What drugs do you currently take that you feel so depressed ?

Jimmy

 

Re: Psycotherapy vs Meds » jimmygold70

Posted by Mags on January 5, 2002, at 16:44:06

In reply to Re: Psycotherapy vs Meds » Mags, posted by jimmygold70 on January 5, 2002, at 3:02:08

I have tried Wellbutrin,Prozac, Effexor,Desipramine and Lithium.I am presently on Lamictal and was doing really well but the effects have worn off, and depression has come again...it is so frustrating. Unfortunately, where I live there is no individual CBT
Thanks for you response.
Mags
> Well, group therapy is not for everyone. Try CBT (cognitive-behaviorial therapy) individual - you and a psychologist only. Combined with a good drug, this will resolve your depression.
>
> What drugs do you currently take that you feel so depressed ?
>
> Jimmy

 

Re: Psycotherapy vs Meds

Posted by OldSchool on January 5, 2002, at 20:49:34

In reply to Psycotherapy vs Meds, posted by Mags on January 4, 2002, at 20:39:49

> I am in group therapy plus I take cognitive thinking. I am told this will help in combination with my meds. I am finding that most of the group have had or still have horrible life experiences that they have not been able to overcome and have become depressed.I don't have bad situations in my life and yet I am majorly depressed right now. Thought I had found my magic pill but not so....I am feeling very uncomfortable in these groups because I can listen and offer some support but feel different from them. Has anyone else felt this way. I sometimes find myself making up a cognitive report because I haven't had any irrational thoughts and If I have I know it is the depresion talking.
> Any comments on this?
> Thanks, Mags

You dont need to have experienced severe life events to have depression. Major depression is a physical disease. It can hit for a variety of reasons and negative life events is only one of them. Some drugs can cause depression. Also, sometimes depression just tends to run in families genetically and some people just get it no matter what they do.

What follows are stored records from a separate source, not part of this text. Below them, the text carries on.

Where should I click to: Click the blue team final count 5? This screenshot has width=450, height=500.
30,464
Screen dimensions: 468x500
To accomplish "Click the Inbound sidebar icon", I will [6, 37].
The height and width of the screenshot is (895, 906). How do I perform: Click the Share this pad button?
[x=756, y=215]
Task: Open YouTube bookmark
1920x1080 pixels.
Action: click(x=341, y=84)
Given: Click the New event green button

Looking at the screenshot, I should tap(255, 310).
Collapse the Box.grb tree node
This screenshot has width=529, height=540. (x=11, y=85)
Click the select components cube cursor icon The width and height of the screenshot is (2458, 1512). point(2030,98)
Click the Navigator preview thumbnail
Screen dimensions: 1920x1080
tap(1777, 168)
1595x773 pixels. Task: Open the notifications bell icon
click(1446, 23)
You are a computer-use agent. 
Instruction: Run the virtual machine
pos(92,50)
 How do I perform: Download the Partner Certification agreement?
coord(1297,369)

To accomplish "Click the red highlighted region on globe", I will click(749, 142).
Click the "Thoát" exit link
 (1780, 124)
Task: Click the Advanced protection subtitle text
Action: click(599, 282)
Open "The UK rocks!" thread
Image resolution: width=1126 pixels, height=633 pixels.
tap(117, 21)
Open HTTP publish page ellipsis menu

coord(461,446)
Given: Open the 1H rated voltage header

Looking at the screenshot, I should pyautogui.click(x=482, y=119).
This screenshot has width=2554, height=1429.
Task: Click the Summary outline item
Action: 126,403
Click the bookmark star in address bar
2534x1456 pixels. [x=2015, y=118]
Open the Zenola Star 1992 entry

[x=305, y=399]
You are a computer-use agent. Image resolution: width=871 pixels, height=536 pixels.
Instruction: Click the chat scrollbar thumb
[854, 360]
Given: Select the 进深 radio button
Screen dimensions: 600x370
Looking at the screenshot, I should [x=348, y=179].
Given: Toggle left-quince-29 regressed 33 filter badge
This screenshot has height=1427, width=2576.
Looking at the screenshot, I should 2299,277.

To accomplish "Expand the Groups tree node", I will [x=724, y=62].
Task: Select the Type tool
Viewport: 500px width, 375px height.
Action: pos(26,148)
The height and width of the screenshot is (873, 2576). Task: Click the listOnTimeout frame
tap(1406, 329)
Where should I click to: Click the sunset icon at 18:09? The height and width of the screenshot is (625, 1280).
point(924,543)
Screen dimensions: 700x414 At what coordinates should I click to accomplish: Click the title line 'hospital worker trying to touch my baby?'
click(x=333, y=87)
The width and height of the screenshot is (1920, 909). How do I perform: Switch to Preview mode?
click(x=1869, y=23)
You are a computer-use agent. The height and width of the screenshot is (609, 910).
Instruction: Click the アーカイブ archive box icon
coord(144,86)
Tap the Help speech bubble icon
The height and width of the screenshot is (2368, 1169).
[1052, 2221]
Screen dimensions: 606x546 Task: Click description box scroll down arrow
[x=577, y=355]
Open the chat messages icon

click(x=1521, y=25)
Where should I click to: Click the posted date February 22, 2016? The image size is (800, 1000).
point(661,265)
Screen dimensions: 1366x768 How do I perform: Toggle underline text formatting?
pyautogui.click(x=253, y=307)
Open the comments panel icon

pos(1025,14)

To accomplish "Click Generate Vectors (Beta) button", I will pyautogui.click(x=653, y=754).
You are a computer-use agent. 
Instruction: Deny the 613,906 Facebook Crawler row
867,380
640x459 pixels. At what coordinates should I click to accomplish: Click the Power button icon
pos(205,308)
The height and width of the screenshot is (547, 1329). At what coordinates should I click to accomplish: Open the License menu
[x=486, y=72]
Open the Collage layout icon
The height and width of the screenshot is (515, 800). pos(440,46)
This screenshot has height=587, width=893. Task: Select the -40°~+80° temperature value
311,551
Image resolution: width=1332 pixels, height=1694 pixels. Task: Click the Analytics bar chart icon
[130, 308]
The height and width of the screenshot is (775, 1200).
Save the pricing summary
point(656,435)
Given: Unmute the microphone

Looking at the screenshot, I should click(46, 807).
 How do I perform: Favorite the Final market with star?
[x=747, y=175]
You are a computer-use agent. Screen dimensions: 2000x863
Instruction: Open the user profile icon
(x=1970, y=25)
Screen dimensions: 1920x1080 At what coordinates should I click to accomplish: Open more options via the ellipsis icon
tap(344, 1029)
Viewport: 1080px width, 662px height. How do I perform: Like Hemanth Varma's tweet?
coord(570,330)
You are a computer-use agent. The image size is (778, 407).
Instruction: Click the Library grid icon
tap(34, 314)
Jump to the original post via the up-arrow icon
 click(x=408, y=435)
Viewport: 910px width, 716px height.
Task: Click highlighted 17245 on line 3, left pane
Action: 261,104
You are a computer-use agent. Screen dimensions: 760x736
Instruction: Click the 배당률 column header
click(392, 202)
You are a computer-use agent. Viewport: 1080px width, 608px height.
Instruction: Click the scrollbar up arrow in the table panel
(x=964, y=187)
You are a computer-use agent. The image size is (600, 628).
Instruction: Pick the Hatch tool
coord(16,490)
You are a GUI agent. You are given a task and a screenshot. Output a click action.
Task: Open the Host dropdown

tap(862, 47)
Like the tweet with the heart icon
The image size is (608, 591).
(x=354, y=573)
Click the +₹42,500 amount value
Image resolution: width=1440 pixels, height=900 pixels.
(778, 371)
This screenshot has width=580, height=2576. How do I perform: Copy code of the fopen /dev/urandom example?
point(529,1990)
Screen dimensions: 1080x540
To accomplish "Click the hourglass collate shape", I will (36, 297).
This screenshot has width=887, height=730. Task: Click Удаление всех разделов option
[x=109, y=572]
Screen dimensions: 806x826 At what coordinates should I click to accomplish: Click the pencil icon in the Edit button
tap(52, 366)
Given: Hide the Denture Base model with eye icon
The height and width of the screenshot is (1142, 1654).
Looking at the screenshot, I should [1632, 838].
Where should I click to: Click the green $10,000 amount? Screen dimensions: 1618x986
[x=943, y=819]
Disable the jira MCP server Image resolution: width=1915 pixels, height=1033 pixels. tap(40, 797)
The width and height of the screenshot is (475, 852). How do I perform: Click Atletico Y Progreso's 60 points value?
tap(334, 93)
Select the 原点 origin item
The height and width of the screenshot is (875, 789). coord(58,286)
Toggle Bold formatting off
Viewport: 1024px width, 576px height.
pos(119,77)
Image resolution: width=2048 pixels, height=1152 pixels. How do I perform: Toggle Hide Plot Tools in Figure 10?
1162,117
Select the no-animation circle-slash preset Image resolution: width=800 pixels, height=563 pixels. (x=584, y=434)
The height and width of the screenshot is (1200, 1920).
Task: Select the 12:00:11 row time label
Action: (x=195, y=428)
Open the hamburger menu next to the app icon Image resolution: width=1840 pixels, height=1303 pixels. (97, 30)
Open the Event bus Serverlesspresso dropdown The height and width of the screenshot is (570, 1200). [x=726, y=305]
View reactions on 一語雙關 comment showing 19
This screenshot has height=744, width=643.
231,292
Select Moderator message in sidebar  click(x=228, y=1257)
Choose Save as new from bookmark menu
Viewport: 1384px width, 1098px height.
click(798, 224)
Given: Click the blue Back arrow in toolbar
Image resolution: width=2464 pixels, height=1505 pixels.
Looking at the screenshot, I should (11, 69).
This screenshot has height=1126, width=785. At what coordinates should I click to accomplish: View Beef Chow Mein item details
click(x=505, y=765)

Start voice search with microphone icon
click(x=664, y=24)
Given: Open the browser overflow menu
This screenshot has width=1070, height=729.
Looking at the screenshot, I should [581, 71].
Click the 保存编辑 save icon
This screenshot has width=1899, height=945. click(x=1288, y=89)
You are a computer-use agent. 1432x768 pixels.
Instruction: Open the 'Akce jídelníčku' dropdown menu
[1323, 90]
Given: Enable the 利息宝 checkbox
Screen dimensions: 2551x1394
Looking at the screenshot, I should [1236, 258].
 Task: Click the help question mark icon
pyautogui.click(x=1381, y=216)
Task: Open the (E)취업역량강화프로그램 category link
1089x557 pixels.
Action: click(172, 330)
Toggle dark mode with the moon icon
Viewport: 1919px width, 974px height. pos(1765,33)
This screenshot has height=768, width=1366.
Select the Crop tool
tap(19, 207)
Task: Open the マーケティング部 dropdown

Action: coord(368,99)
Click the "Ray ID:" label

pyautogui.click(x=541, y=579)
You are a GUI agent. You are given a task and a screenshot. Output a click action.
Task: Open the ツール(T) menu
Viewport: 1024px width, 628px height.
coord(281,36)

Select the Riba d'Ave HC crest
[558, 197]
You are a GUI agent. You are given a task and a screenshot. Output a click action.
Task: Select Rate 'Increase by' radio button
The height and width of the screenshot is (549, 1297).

Horrible life experiences does not necessarily equate to major depression. There are people who have been thru pure hell and never get depression. And people who get the severest of depressions who have had relatively easy lives. I think a lot of it is genetic, the ability to get this way (major depression). Again, think of it more of as a physical disease process, a health problem. You cant sleep good, you lose weight without trying, you cant think clearly or concentrate, you dont have a sex drive, etc. etc.

Old School

 

Re: Psycotherapy vs Meds » Mags

Posted by jimmygold70 on January 6, 2002, at 5:18:16

In reply to Re: Psycotherapy vs Meds » jimmygold70, posted by Mags on January 5, 2002, at 16:44:06

How long have you been on Effexor ? At what dose ? Did you combine it with lithium ?

The solution might be right there in my questions...

Anyway I'm sure indibvidual CBT will do a great job for you (combined with drugs)

Jimmy

 

Re: Psycotherapy vs Meds

Posted by Guinnee Pig on January 8, 2002, at 14:28:21

In reply to Re: Psycotherapy vs Meds » Mags, posted by sid on January 4, 2002, at 22:24:26

What if everyone in the group feels they are helping others more than being helped...maybe feeling grounded enough to help others is a small step in the healing process. Sounds like a lot of work for a depressed person.